WHAT YOU WILL DO »
Your answer must be the full listing below, repeated exactly.
-*-*-
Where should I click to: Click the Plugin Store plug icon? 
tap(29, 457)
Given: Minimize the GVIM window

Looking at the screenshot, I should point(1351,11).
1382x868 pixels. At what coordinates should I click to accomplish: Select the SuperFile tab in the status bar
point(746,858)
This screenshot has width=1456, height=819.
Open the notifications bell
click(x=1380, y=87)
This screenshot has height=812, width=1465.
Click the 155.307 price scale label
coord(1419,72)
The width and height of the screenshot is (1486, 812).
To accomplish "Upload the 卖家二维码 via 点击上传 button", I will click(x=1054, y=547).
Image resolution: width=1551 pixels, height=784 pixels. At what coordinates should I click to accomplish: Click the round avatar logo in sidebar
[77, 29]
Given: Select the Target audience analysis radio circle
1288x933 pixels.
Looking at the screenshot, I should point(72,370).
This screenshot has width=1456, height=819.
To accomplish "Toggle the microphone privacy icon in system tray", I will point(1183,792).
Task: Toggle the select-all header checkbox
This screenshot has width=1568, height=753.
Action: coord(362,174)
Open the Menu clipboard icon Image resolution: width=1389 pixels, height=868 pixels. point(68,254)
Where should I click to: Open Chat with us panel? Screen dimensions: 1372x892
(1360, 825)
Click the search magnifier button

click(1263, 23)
-*-*-
RESPONSE AREA »
Where should I click to: Click the Plugin Store plug icon? 
tap(29, 457)
Given: Minimize the GVIM window

Looking at the screenshot, I should point(1351,11).
1382x868 pixels. At what coordinates should I click to accomplish: Select the SuperFile tab in the status bar
point(746,858)
This screenshot has width=1456, height=819.
Open the notifications bell
click(x=1380, y=87)
This screenshot has height=812, width=1465.
Click the 155.307 price scale label
coord(1419,72)
The width and height of the screenshot is (1486, 812).
To accomplish "Upload the 卖家二维码 via 点击上传 button", I will click(x=1054, y=547).
Image resolution: width=1551 pixels, height=784 pixels. At what coordinates should I click to accomplish: Click the round avatar logo in sidebar
[77, 29]
Given: Select the Target audience analysis radio circle
1288x933 pixels.
Looking at the screenshot, I should point(72,370).
This screenshot has width=1456, height=819.
To accomplish "Toggle the microphone privacy icon in system tray", I will point(1183,792).
Task: Toggle the select-all header checkbox
This screenshot has width=1568, height=753.
Action: coord(362,174)
Open the Menu clipboard icon Image resolution: width=1389 pixels, height=868 pixels. point(68,254)
Where should I click to: Open Chat with us panel? Screen dimensions: 1372x892
(1360, 825)
Click the search magnifier button

click(1263, 23)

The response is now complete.